I posted this commentary at one or two other places, but was hoping to hear feedback from those explicitly devoted to Austrian economics. Anyway, an early objection to the inevitable failures of central planning that the self-described socialist USSR had embarked upon on the basis of its failure to incorporate dispersed knowledge and a condemnation of the party dictatorship that state "socialism" involved is found in Peter Kropotkin's 1919 postscript to Words of a Rebel, which was published the year before the publication of Mises's 1920 Economic Calculation in the Socialist Commonwealth. As Kropotkin wrote:
The entire libertarian approach went virtually ignored by the Austrian school (Mises did devote an irrelevant cutting remark to Proudhon in his essay without actual argument), which placed focus on central planning mechanisms and procedures on account of the emergence of them in the economic structure of a country which was to later become a superpower of the world. That was their first failure.
Secondly, democratic market socialists have progressed beyond the mere punch in the gut that the development of the bureaucratic Lange model presented to Mises and have utilized Hayek's insights into dispersed knowledge problems to form a sound basis for advocacy of a decentralized market economy reliant on workers' ownership and management and in some cases a stakeholder economy, with Theodore Burczak in particular being integral in the development of "post-Hayekian" socialism, which even major Austrian scholars have admitted is serious. With the absence of any major Austrian argument against dispersedly planned socialism (with Mises incorrectly dismissing much of it as "workers' syndicalism," which he regarded as a form of capitalism), and the more recent development of adaptation of Hayek's insights by market socialists, have the Austrians now truly lost the economic calculation debate?

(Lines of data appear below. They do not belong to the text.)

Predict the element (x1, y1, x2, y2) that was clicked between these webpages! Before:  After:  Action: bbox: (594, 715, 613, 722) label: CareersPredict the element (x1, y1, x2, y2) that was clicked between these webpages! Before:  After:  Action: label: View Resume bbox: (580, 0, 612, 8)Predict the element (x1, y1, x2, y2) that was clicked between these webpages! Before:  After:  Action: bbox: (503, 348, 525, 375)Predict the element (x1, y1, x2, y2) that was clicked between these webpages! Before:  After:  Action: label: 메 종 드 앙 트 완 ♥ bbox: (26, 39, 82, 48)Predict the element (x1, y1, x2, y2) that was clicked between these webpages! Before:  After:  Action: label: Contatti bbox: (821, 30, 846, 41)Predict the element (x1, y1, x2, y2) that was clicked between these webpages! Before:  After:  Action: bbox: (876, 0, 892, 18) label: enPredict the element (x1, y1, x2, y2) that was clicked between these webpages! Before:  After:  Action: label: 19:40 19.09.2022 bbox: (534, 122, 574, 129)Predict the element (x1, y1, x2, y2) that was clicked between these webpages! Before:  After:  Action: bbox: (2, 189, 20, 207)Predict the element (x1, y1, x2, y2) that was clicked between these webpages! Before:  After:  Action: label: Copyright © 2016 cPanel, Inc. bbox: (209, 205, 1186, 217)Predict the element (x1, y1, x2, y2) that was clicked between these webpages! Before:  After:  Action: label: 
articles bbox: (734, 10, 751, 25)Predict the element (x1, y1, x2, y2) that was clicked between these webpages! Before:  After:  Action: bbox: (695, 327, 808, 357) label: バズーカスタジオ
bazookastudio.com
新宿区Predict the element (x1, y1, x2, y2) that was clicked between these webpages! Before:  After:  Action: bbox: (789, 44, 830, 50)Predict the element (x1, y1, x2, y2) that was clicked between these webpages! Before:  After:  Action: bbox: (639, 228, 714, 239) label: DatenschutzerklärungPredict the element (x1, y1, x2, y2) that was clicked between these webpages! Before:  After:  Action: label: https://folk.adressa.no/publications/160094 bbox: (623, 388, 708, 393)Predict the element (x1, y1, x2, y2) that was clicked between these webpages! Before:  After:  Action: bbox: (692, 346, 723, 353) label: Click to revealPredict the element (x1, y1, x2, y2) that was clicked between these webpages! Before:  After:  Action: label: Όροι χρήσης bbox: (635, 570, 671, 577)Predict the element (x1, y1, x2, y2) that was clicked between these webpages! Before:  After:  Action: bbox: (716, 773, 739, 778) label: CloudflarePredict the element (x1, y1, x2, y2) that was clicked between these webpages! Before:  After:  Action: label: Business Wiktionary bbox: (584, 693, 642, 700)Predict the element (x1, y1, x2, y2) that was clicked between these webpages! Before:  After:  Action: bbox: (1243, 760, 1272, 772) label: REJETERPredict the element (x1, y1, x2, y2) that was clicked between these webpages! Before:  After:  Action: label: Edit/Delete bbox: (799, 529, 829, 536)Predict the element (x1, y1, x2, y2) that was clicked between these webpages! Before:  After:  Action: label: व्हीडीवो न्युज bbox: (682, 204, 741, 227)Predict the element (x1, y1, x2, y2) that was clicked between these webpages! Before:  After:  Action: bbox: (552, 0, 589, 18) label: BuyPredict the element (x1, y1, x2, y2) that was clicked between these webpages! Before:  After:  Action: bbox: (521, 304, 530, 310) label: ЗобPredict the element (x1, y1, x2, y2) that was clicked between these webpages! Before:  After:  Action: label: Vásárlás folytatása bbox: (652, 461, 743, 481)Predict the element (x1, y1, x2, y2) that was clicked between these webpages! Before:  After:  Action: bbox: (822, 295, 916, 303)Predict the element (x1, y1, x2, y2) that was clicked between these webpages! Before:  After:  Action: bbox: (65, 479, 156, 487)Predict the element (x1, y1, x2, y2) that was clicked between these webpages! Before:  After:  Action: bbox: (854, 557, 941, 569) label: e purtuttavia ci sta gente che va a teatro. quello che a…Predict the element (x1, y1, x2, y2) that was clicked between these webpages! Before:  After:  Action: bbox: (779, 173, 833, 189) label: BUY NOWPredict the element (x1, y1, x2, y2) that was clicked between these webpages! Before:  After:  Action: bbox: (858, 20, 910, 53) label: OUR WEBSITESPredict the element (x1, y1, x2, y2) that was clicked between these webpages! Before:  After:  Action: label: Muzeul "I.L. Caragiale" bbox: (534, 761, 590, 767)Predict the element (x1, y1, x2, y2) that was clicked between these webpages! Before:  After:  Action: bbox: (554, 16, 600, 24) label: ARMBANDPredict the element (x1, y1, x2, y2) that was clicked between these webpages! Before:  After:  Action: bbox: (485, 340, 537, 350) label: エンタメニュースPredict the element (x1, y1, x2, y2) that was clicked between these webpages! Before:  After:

ok, what? I barter goods and services. I really think ALL of these different "schools of economic thought" would do themselves a favor to go study some applied physics and maybe even a little bit of quantum mechanics starting with the Schrödinger equation.
There is a serious viscosity problem when trying to analyze and compare micro-economics to macro-economics. An individuals micro-economic view will always be more viscous than the macro-economic reality. This large built in "shear" seems to never be accounted for appropriately by ANY economic philosophy.
I think that shear is what you are attempting to describe as the failure of the Austrian school. All anyone seems to agree on is that central economic planning is not a viable solution on the micro-economic level. Well whatever, I think any macro-economic philosophy will fail for any given micro-economic reality all the way up until the point that an individuals micro-economic reality approaches the capacity of the economy as a whole. This is what creates the desire for humans to look for and achieve economic "success".
As far as the Schrödinger equation, the measurement problem infects all philosophies of understanding where math is applied. To make matters even more incoherent and "fuzzy", we introduce an additional unpredictable and "random" variable in human decision making. That is to say, that humans irrational decision making will further distort any measuring device that attempts to find the difference between the micro-economic desires and the macro-economic realities and vice versa.
The more we attempt to observe and measure human economic decision making at the micro and macro levels, the less confident we are in the precise realities of those systems of decision making.
How are the probabilities converted into an actual, sharply well-defined outcome?
So my conclusion is that on the one hand, you have fractal geometry which gives rise to very precise yet fundamentally flawed conclusions about trends at every economic level. On the other hand, we have praxeolgy, which is pretty good about reminding us that humans can suddenly become irrational and that markets will create unpredictable outcomes at unpredictable times but absolutely sucks for creating a system to generate profits consistently for any given time horizon, the goal of everyone's macro and micro economic decision making.
I know I didn't address your question directly, because honestly I find getting too deep into these types of questions to be counter productive to my personal goals. The more I analyze and study all these different philosophies, the more detached from reality I seem to get. And I always come back to the simple conclusion that any economic decision I make will always be based on the free exchange of goods and service between individuals, and really that is all that matters to me.